● Extract to read:
_ _ _
Approach: Let dp[i][j] be the number of ways to create an i-digit number consistent with the first i digits of the given pattern and congruent to j modulo 13. As our base case, dp[0][i]=0 for i from 1 to 12, and dp[0][0]=1 (as our length-zero number has value zero and thus is zero mod 13.)
Notice that appending a digit k to the end of a number that’s j mod 13 gives a number that’s congruent to 10j+k mod 13. We use this fact to perform our transitions. For every state, dp[i][j] with i < N, iterate over the possible values of k. (If s[i]=’?’, there will be ten choices for k, and otherwise, there will only be one choice.) Then, we add dp[i][j] to dp[i+1][(10j+k)%13].
To get our final answer, we can simply print dp[N][5].

Below is the implementation of the above approach : 

C++




// C++ implementation of the approach
#include <bits/stdc++.h>
using namespace std;
#define MOD (int)(1e9 + 7)
 
// Function to find the count of integers
// obtained by replacing '?' in a given
// string such that formed integer
// gives remainder 5 when it is divided by 13
int modulo_13(string s, int n)
{
    long long dp[n + 1][13] = { { 0 } };
 
    // Initialise
    dp[0][0] = 1;
 
    for (int i = 0; i < n; i++) {
        for (int j = 0; j < 10; j++) {
            int nxt = s[i] - '0';
 
            // Place digit j at ? position
            if (s[i] == '?')
                nxt = j;
 
            // Get the remainder
            for (int k = 0; k < 13; k++) {
                int rem = (10 * k + nxt) % 13;
                dp[i + 1][rem] += dp[i][k];
                dp[i + 1][rem] %= MOD;
            }
            if (s[i] != '?')
                break;
        }
    }
 
    // Return the required answer
    return (int)dp[n][5];
}
 
// Driver code
int main()
{
    string s = "?44";
    int n = s.size();
 
    cout << modulo_13(s, n);
 
    return 0;
}

Java




// Java implementation of the approach
class GFG
{
static int MOD = (int)(1e9 + 7);
 
// Function to find the count of integers
// obtained by replacing '?' in a given
// string such that formed integer
// gives remainder 5 when it is divided by 13
static int modulo_13(String s, int n)
{
    long [][]dp = new long[n + 1][13];
 
    // Initialise
    dp[0][0] = 1;
 
    for (int i = 0; i < n; i++)
_ _ _
● Extracted data:

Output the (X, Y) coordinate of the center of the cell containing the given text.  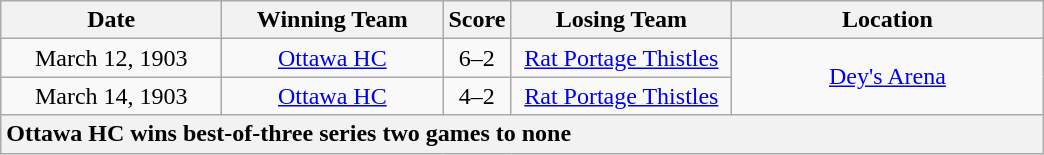
March 14, 1903 (112, 96)
Ottawa HC wins best-of-three series two games to none (522, 134)
Location (888, 20)
Dey's Arena (888, 77)
6–2 (477, 58)
Losing Team (622, 20)
Date (112, 20)
March 12, 1903 (112, 58)
4–2 (477, 96)
Score (477, 20)
Winning Team (332, 20)
Pinpoint the cell where the given text exists, returning its [x, y] midpoint coordinate. 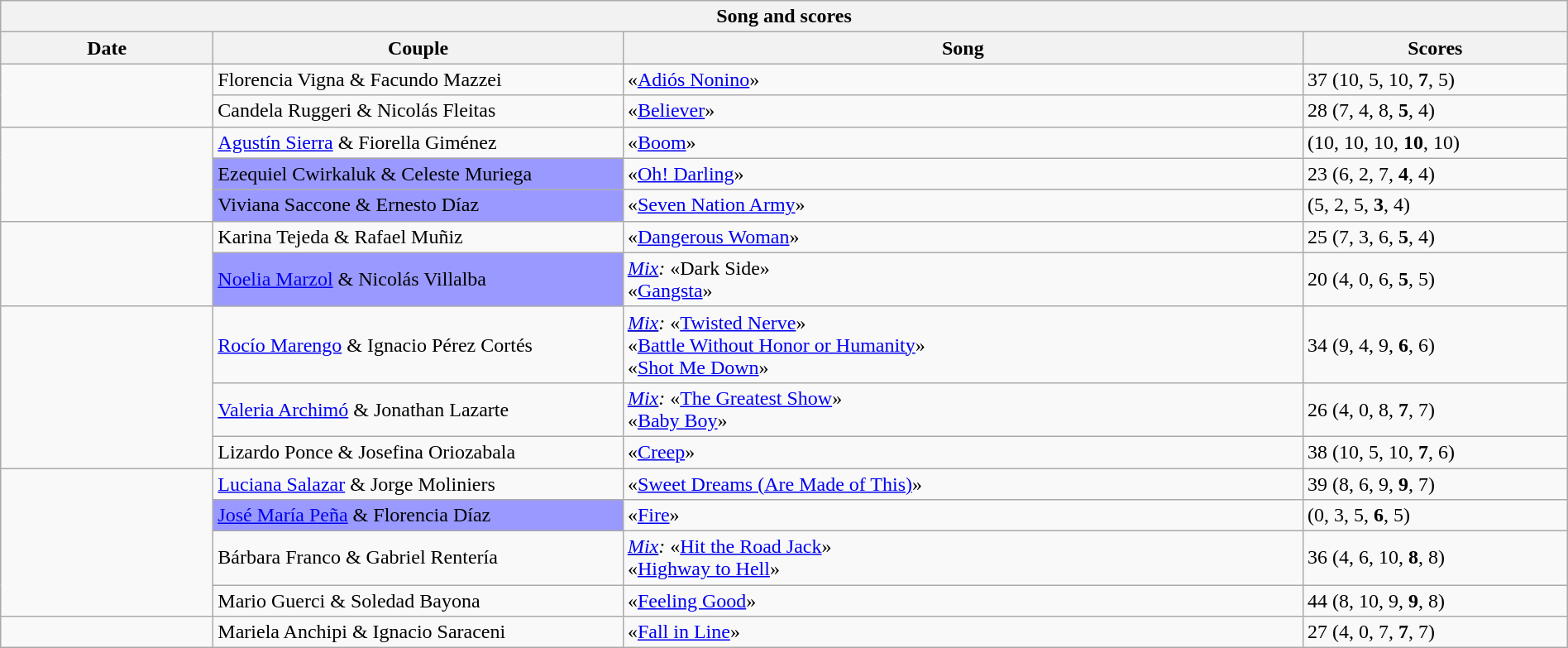
«Feeling Good» [963, 600]
Song [963, 48]
«Oh! Darling» [963, 174]
Noelia Marzol & Nicolás Villalba [418, 280]
44 (8, 10, 9, 9, 8) [1435, 600]
Ezequiel Cwirkaluk & Celeste Muriega [418, 174]
27 (4, 0, 7, 7, 7) [1435, 632]
23 (6, 2, 7, 4, 4) [1435, 174]
«Fire» [963, 515]
34 (9, 4, 9, 6, 6) [1435, 344]
25 (7, 3, 6, 5, 4) [1435, 237]
«Believer» [963, 111]
Valeria Archimó & Jonathan Lazarte [418, 409]
Karina Tejeda & Rafael Muñiz [418, 237]
38 (10, 5, 10, 7, 6) [1435, 452]
Mix: «Dark Side» «Gangsta» [963, 280]
Mario Guerci & Soledad Bayona [418, 600]
Luciana Salazar & Jorge Moliniers [418, 484]
«Dangerous Woman» [963, 237]
Scores [1435, 48]
28 (7, 4, 8, 5, 4) [1435, 111]
39 (8, 6, 9, 9, 7) [1435, 484]
Agustín Sierra & Fiorella Giménez [418, 142]
Viviana Saccone & Ernesto Díaz [418, 205]
«Boom» [963, 142]
26 (4, 0, 8, 7, 7) [1435, 409]
«Creep» [963, 452]
Candela Ruggeri & Nicolás Fleitas [418, 111]
36 (4, 6, 10, 8, 8) [1435, 557]
Date [108, 48]
Florencia Vigna & Facundo Mazzei [418, 79]
(0, 3, 5, 6, 5) [1435, 515]
20 (4, 0, 6, 5, 5) [1435, 280]
Mix: «Hit the Road Jack» «Highway to Hell» [963, 557]
Mix: «Twisted Nerve» «Battle Without Honor or Humanity» «Shot Me Down» [963, 344]
«Adiós Nonino» [963, 79]
37 (10, 5, 10, 7, 5) [1435, 79]
(5, 2, 5, 3, 4) [1435, 205]
Bárbara Franco & Gabriel Rentería [418, 557]
Mix: «The Greatest Show» «Baby Boy» [963, 409]
Couple [418, 48]
Lizardo Ponce & Josefina Oriozabala [418, 452]
Mariela Anchipi & Ignacio Saraceni [418, 632]
Song and scores [784, 17]
Rocío Marengo & Ignacio Pérez Cortés [418, 344]
José María Peña & Florencia Díaz [418, 515]
«Fall in Line» [963, 632]
(10, 10, 10, 10, 10) [1435, 142]
«Sweet Dreams (Are Made of This)» [963, 484]
«Seven Nation Army» [963, 205]
Output the [x, y] coordinate of the center of the cell containing the given text.  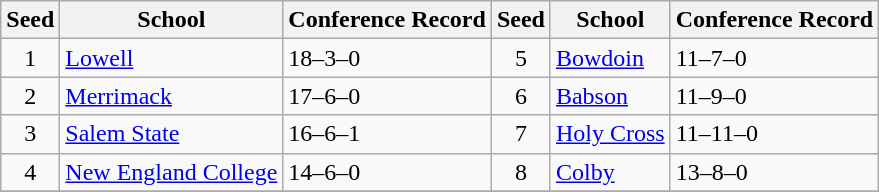
1 [30, 58]
New England College [172, 172]
Babson [610, 96]
18–3–0 [388, 58]
14–6–0 [388, 172]
Bowdoin [610, 58]
Holy Cross [610, 134]
13–8–0 [774, 172]
11–7–0 [774, 58]
17–6–0 [388, 96]
6 [520, 96]
11–9–0 [774, 96]
11–11–0 [774, 134]
Colby [610, 172]
16–6–1 [388, 134]
5 [520, 58]
Lowell [172, 58]
Merrimack [172, 96]
4 [30, 172]
2 [30, 96]
3 [30, 134]
Salem State [172, 134]
7 [520, 134]
8 [520, 172]
Capture the cell that displays the provided text and extract its [x, y] central coordinate. 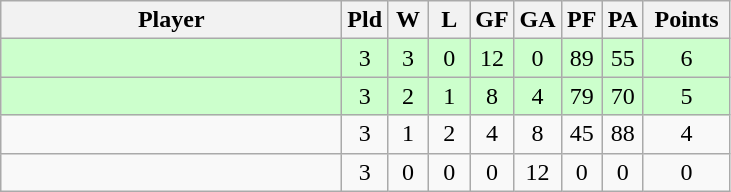
GA [538, 20]
PA [622, 20]
55 [622, 58]
70 [622, 96]
88 [622, 134]
45 [582, 134]
79 [582, 96]
L [450, 20]
W [408, 20]
6 [686, 58]
89 [582, 58]
PF [582, 20]
5 [686, 96]
Points [686, 20]
Player [172, 20]
Pld [365, 20]
GF [492, 20]
Search for the cell housing the specified text and yield its (x, y) center coordinate. 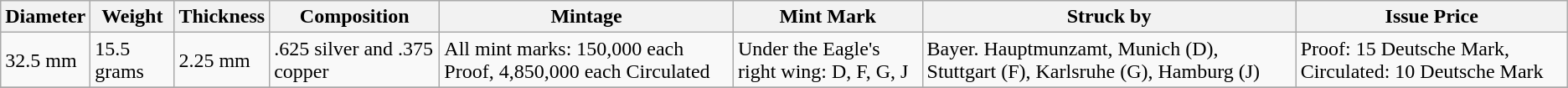
15.5 grams (132, 60)
Thickness (222, 17)
Mintage (586, 17)
Under the Eagle's right wing: D, F, G, J (828, 60)
.625 silver and .375 copper (355, 60)
Struck by (1109, 17)
Bayer. Hauptmunzamt, Munich (D), Stuttgart (F), Karlsruhe (G), Hamburg (J) (1109, 60)
Proof: 15 Deutsche Mark, Circulated: 10 Deutsche Mark (1431, 60)
32.5 mm (45, 60)
Composition (355, 17)
Mint Mark (828, 17)
Diameter (45, 17)
All mint marks: 150,000 each Proof, 4,850,000 each Circulated (586, 60)
2.25 mm (222, 60)
Issue Price (1431, 17)
Weight (132, 17)
Pinpoint the cell where the given text exists, returning its (X, Y) midpoint coordinate. 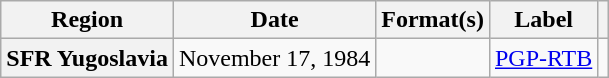
PGP-RTB (543, 58)
November 17, 1984 (274, 58)
Date (274, 20)
Format(s) (433, 20)
Label (543, 20)
SFR Yugoslavia (88, 58)
Region (88, 20)
Scan for the cell matching the given text and deliver its (X, Y) coordinate at center. 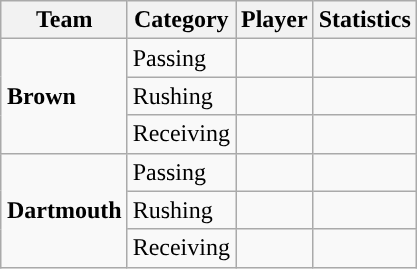
Category (181, 20)
Team (64, 20)
Dartmouth (64, 210)
Brown (64, 96)
Player (275, 20)
Statistics (364, 20)
Return the (X, Y) coordinate for the center point of the cell that contains the specified text.  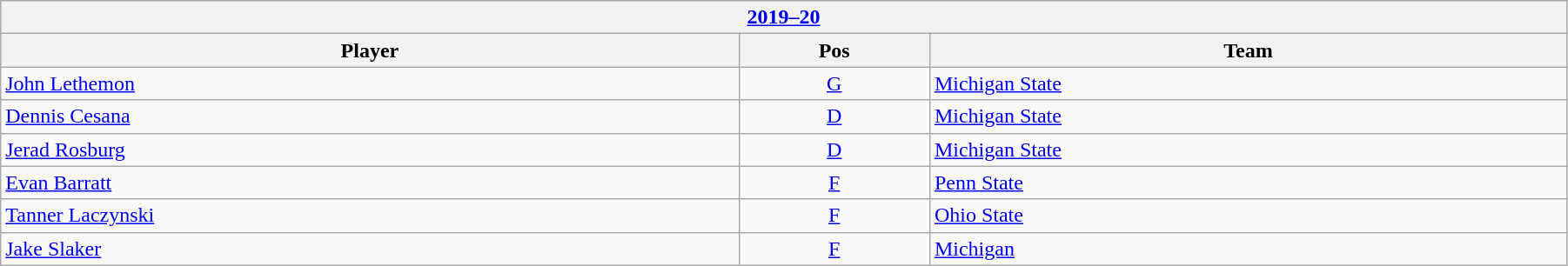
G (834, 84)
Michigan (1248, 249)
Jake Slaker (370, 249)
Penn State (1248, 183)
Dennis Cesana (370, 117)
Jerad Rosburg (370, 150)
Ohio State (1248, 216)
Player (370, 50)
Evan Barratt (370, 183)
2019–20 (784, 17)
Tanner Laczynski (370, 216)
John Lethemon (370, 84)
Team (1248, 50)
Pos (834, 50)
Return (x, y) of the center of cell containing provided text 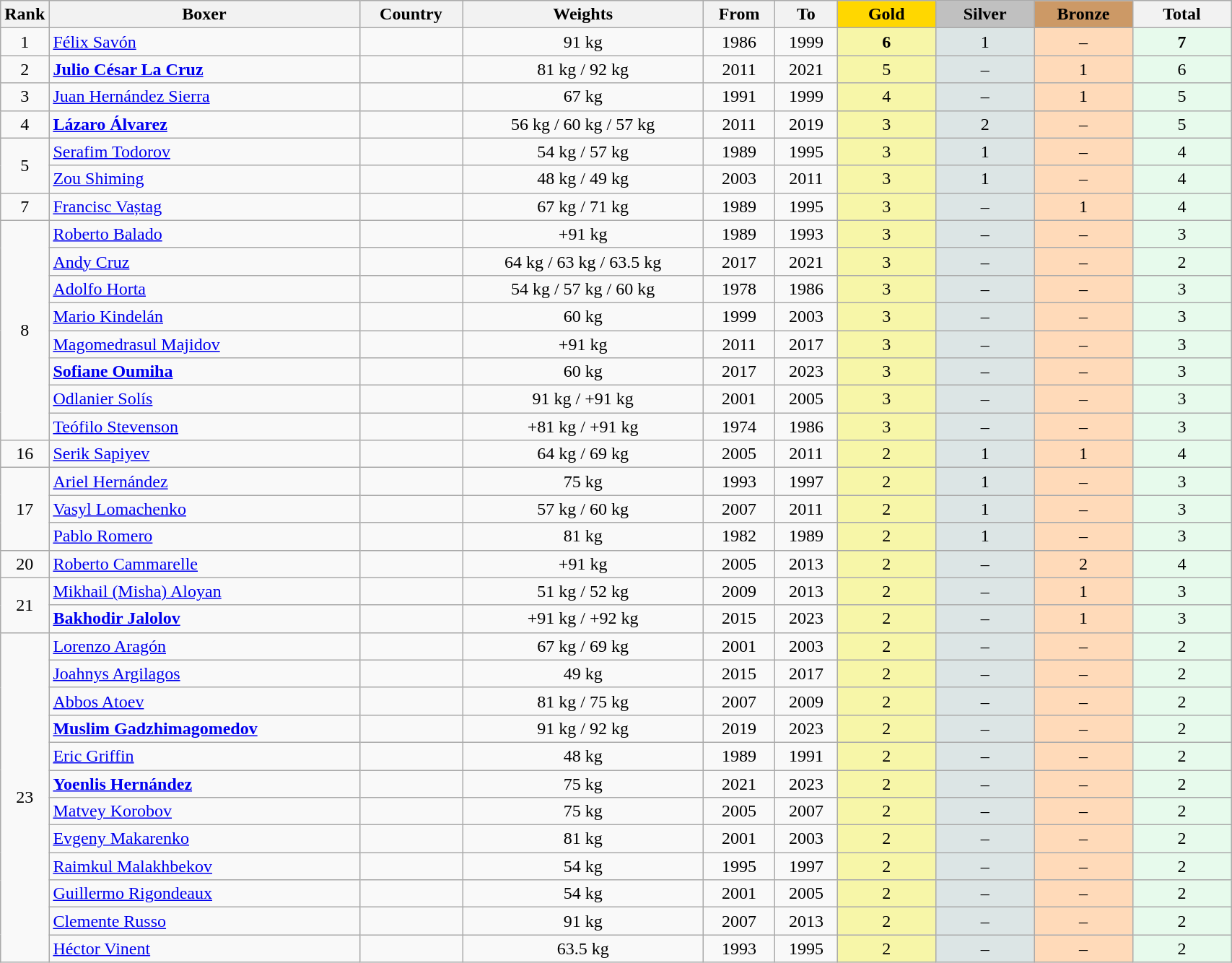
67 kg (583, 97)
Héctor Vinent (204, 948)
67 kg / 69 kg (583, 646)
8 (25, 330)
48 kg / 49 kg (583, 179)
64 kg / 63 kg / 63.5 kg (583, 261)
Serik Sapiyev (204, 454)
Raimkul Malakhbekov (204, 866)
Julio César La Cruz (204, 69)
Andy Cruz (204, 261)
63.5 kg (583, 948)
91 kg / +91 kg (583, 399)
Muslim Gadzhimagomedov (204, 728)
91 kg / 92 kg (583, 728)
From (739, 14)
Juan Hernández Sierra (204, 97)
Mario Kindelán (204, 316)
Abbos Atoev (204, 701)
81 kg / 92 kg (583, 69)
Yoenlis Hernández (204, 783)
1982 (739, 536)
Joahnys Argilagos (204, 673)
Weights (583, 14)
Rank (25, 14)
Odlanier Solís (204, 399)
Pablo Romero (204, 536)
Silver (984, 14)
Clemente Russo (204, 921)
20 (25, 564)
Vasyl Lomachenko (204, 509)
54 kg / 57 kg / 60 kg (583, 289)
Ariel Hernández (204, 481)
21 (25, 605)
To (806, 14)
1974 (739, 427)
Bakhodir Jalolov (204, 619)
Bronze (1083, 14)
Lorenzo Aragón (204, 646)
+91 kg / +92 kg (583, 619)
Evgeny Makarenko (204, 839)
Adolfo Horta (204, 289)
+81 kg / +91 kg (583, 427)
Roberto Cammarelle (204, 564)
Guillermo Rigondeaux (204, 894)
1978 (739, 289)
Eric Griffin (204, 756)
Teófilo Stevenson (204, 427)
Boxer (204, 14)
Magomedrasul Majidov (204, 344)
57 kg / 60 kg (583, 509)
Francisc Vaștag (204, 206)
51 kg / 52 kg (583, 591)
Total (1181, 14)
81 kg / 75 kg (583, 701)
Roberto Balado (204, 234)
Matvey Korobov (204, 811)
Mikhail (Misha) Aloyan (204, 591)
56 kg / 60 kg / 57 kg (583, 124)
64 kg / 69 kg (583, 454)
Gold (886, 14)
Country (411, 14)
Zou Shiming (204, 179)
Félix Savón (204, 42)
17 (25, 509)
Lázaro Álvarez (204, 124)
54 kg / 57 kg (583, 152)
16 (25, 454)
48 kg (583, 756)
67 kg / 71 kg (583, 206)
Serafim Todorov (204, 152)
49 kg (583, 673)
Sofiane Oumiha (204, 372)
23 (25, 797)
Find where the given text appears and provide that cell's center as (x, y) coordinate. 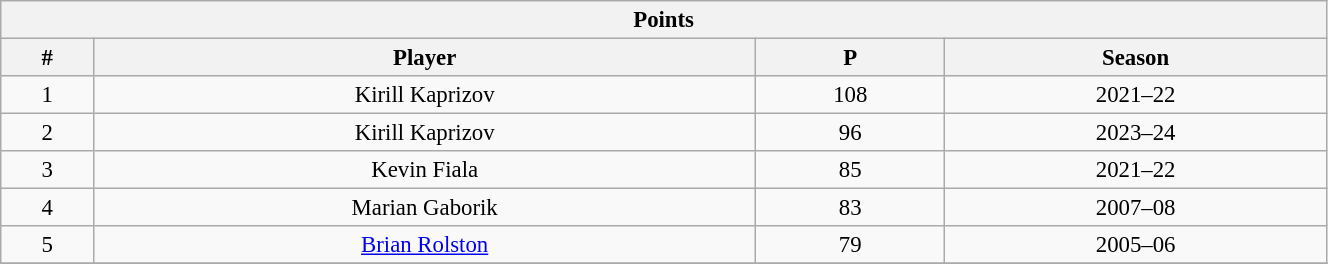
2005–06 (1136, 245)
85 (850, 170)
2 (48, 133)
Points (664, 20)
Kevin Fiala (425, 170)
P (850, 58)
Brian Rolston (425, 245)
3 (48, 170)
4 (48, 208)
# (48, 58)
1 (48, 95)
96 (850, 133)
2023–24 (1136, 133)
2007–08 (1136, 208)
108 (850, 95)
83 (850, 208)
Season (1136, 58)
Marian Gaborik (425, 208)
Player (425, 58)
79 (850, 245)
5 (48, 245)
Find where the given text appears and provide that cell's center as [x, y] coordinate. 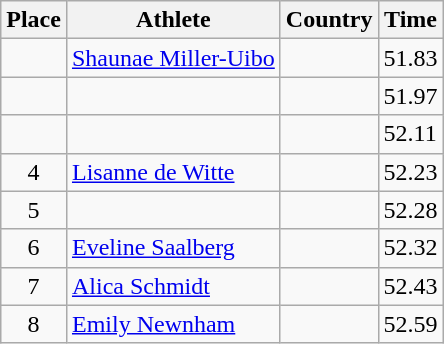
51.83 [410, 58]
4 [34, 172]
52.43 [410, 286]
Shaunae Miller-Uibo [173, 58]
Athlete [173, 20]
Eveline Saalberg [173, 248]
7 [34, 286]
Alica Schmidt [173, 286]
52.11 [410, 134]
Country [329, 20]
Time [410, 20]
52.32 [410, 248]
52.28 [410, 210]
52.59 [410, 324]
51.97 [410, 96]
Lisanne de Witte [173, 172]
5 [34, 210]
6 [34, 248]
8 [34, 324]
Emily Newnham [173, 324]
Place [34, 20]
52.23 [410, 172]
Return the (X, Y) coordinate for the center point of the cell that contains the specified text.  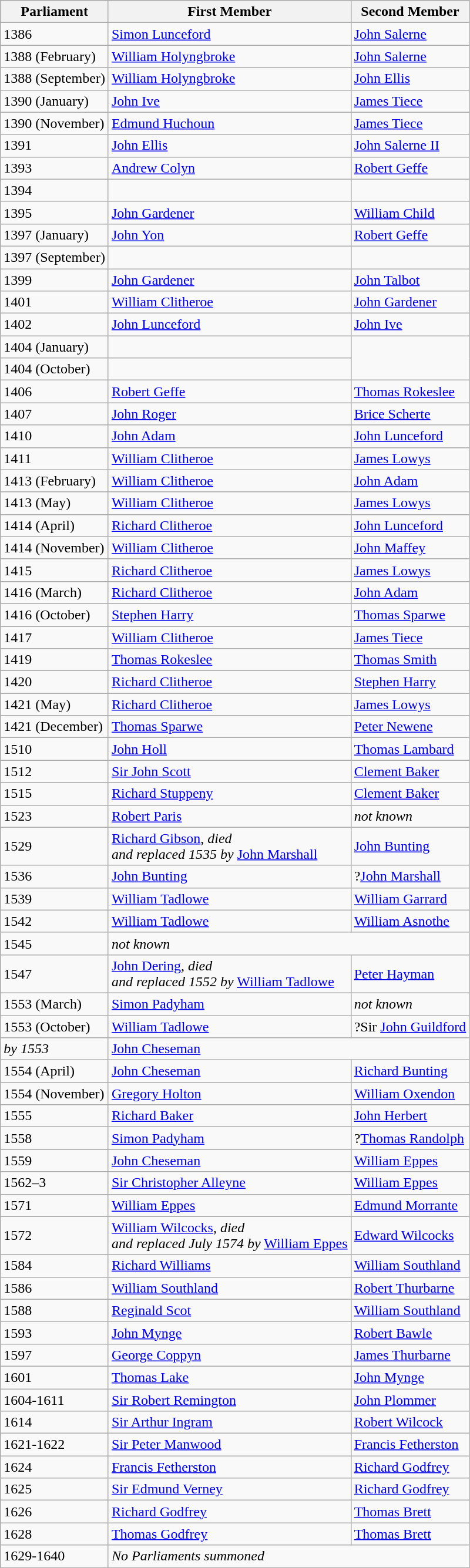
1626 (55, 1513)
1401 (55, 303)
Sir Arthur Ingram (229, 1424)
Edmund Huchoun (229, 123)
1624 (55, 1468)
William Child (410, 213)
1388 (September) (55, 79)
1529 (55, 847)
Simon Lunceford (229, 34)
John Holl (229, 750)
1629-1640 (55, 1557)
Second Member (410, 12)
1593 (55, 1334)
Richard Stuppeny (229, 794)
Gregory Holton (229, 1095)
1407 (55, 414)
1536 (55, 877)
by 1553 (55, 1050)
1417 (55, 637)
Thomas Lambard (410, 750)
Sir Peter Manwood (229, 1446)
1414 (November) (55, 548)
1584 (55, 1267)
1390 (November) (55, 123)
John Maffey (410, 548)
Andrew Colyn (229, 168)
Richard Bunting (410, 1072)
Edmund Morrante (410, 1206)
Sir Robert Remington (229, 1401)
1586 (55, 1289)
1614 (55, 1424)
1559 (55, 1161)
1554 (April) (55, 1072)
First Member (229, 12)
Sir John Scott (229, 772)
John Talbot (410, 280)
William Wilcocks, died and replaced July 1574 by William Eppes (229, 1236)
James Thurbarne (410, 1356)
1404 (January) (55, 347)
1562–3 (55, 1184)
Richard Gibson, died and replaced 1535 by John Marshall (229, 847)
John Yon (229, 235)
1386 (55, 34)
1547 (55, 974)
1571 (55, 1206)
Reginald Scot (229, 1311)
1621-1622 (55, 1446)
1416 (October) (55, 615)
1395 (55, 213)
1393 (55, 168)
1391 (55, 146)
Richard Baker (229, 1117)
?Thomas Randolph (410, 1139)
1558 (55, 1139)
John Dering, died and replaced 1552 by William Tadlowe (229, 974)
Robert Bawle (410, 1334)
1411 (55, 459)
1397 (September) (55, 257)
1399 (55, 280)
1597 (55, 1356)
John Salerne II (410, 146)
1628 (55, 1535)
Sir Christopher Alleyne (229, 1184)
John Plommer (410, 1401)
1420 (55, 683)
John Herbert (410, 1117)
1523 (55, 817)
1419 (55, 660)
1625 (55, 1490)
1416 (March) (55, 593)
Sir Edmund Verney (229, 1490)
1406 (55, 392)
William Oxendon (410, 1095)
Edward Wilcocks (410, 1236)
Parliament (55, 12)
John Roger (229, 414)
1553 (October) (55, 1028)
1413 (May) (55, 503)
Richard Williams (229, 1267)
1515 (55, 794)
1421 (December) (55, 727)
?Sir John Guildford (410, 1028)
1390 (January) (55, 101)
1415 (55, 570)
No Parliaments summoned (288, 1557)
1410 (55, 437)
1553 (March) (55, 1005)
1588 (55, 1311)
Peter Newene (410, 727)
1413 (February) (55, 481)
Peter Hayman (410, 974)
Robert Wilcock (410, 1424)
1512 (55, 772)
Thomas Godfrey (229, 1535)
1510 (55, 750)
1542 (55, 922)
1539 (55, 899)
William Garrard (410, 899)
Thomas Lake (229, 1378)
1572 (55, 1236)
Robert Thurbarne (410, 1289)
Brice Scherte (410, 414)
?John Marshall (410, 877)
George Coppyn (229, 1356)
Robert Paris (229, 817)
1404 (October) (55, 370)
1601 (55, 1378)
1394 (55, 190)
1402 (55, 325)
1554 (November) (55, 1095)
1397 (January) (55, 235)
1388 (February) (55, 56)
1421 (May) (55, 705)
Thomas Smith (410, 660)
1414 (April) (55, 526)
1604-1611 (55, 1401)
William Asnothe (410, 922)
1545 (55, 944)
1555 (55, 1117)
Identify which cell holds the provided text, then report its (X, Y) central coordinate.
_ _ _
● Required task:
Retype the modulo-13 walkthrough word for word, starting with "Approach: Let dp[i][j]" and going on through "dp[i][j] to dp[i+1][(10j+k)%13].". The records play no part here.

● Worked solution:
Approach: Let dp[i][j] be the number of ways to create an i-digit number consistent with the first i digits of the given pattern and congruent to j modulo 13. As our base case, dp[0][i]=0 for i from 1 to 12, and dp[0][0]=1 (as our length-zero number has value zero and thus is zero mod 13.)
Notice that appending a digit k to the end of a number that’s j mod 13 gives a number that’s congruent to 10j+k mod 13. We use this fact to perform our transitions. For every state, dp[i][j] with i < N, iterate over the possible values of k. (If s[i]=’?’, there will be ten choices for k, and otherwise, there will only be one choice.) Then, we add dp[i][j] to dp[i+1][(10j+k)%13].